If the number of players in the score group is even and the number of Whites exceeds the Blacks by 2n, then n "white" players, who have the lowest ARO, are transferred to the black group. If their ARO is equal, the player with the higher R is chosen. Should both (ARO and R) coincide completely, the list of the players is arranged alphabetically, the transfer being made from the upper half.

 

7.4

If the number of players with the same score is even and the number of Whites is smaller than the number of Blacks by 2n, then n "black" players, who have the highest ARO, are transferred to the white group. If their ARO is equal, the player with the lower R is chosen.

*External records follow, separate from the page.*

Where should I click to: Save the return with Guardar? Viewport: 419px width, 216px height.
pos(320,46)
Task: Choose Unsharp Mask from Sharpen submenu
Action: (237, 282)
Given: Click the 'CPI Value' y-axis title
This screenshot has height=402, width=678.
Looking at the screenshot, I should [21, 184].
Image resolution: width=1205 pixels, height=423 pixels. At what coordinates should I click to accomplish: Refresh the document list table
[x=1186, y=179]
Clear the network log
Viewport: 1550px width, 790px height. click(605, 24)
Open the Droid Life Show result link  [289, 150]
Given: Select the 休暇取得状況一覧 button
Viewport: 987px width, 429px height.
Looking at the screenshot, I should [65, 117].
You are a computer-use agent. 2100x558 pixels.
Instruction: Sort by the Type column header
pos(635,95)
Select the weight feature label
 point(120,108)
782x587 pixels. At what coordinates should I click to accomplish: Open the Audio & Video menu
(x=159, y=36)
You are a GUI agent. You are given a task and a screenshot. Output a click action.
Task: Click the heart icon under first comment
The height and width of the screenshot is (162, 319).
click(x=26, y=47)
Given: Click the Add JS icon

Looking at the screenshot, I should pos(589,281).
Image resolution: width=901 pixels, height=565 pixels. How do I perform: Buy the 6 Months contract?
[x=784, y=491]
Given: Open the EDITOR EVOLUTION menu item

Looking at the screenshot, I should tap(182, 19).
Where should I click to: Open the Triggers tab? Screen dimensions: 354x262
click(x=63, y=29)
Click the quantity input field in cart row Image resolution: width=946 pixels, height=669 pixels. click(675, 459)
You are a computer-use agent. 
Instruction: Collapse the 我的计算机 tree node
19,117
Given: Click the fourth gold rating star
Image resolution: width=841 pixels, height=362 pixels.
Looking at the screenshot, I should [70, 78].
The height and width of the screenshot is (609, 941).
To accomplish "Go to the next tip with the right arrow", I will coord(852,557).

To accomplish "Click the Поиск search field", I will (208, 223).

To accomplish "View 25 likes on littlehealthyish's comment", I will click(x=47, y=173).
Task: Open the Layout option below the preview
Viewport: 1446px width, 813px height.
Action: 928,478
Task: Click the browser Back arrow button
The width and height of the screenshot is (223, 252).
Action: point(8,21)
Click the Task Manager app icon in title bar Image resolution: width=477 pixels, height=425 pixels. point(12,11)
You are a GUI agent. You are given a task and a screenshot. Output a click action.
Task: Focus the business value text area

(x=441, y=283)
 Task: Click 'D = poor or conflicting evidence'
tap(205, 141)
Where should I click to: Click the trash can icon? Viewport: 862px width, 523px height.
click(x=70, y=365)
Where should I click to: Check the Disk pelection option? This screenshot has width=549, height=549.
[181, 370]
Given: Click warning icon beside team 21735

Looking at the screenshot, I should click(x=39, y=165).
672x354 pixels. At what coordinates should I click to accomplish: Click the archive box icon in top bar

Should both (ARO and R) coincide completely, the list of the players is arranged alphabetically, the transfer being made from the upper half

8.

Treatment of floaters

 

8.1

Priority of floater-pairing
The floaters having due colour white are arranged according to chapter 6.2
The floaters having due colour black are arranged according to chapter 6.2
Beginning with the highest "white" floater the floaters are paired one by one going down to the lowest floater alternating between "white" and "black".

 

8.2

Pairing the floaters
Each of the floaters is paired with the player having the highest R, if possible having the opposite due colour. If there are more than one player with equal R, the player with the lowest ARO is chosen

9.

Final remarks
The list of AROs should be published after each round to make it possible for the players to calculate the pairings on their own.
A situation which cannot be directly resolved by using the given instructions, the referee should proceed wisely and impartially in the spirit of the basic principles outlined above.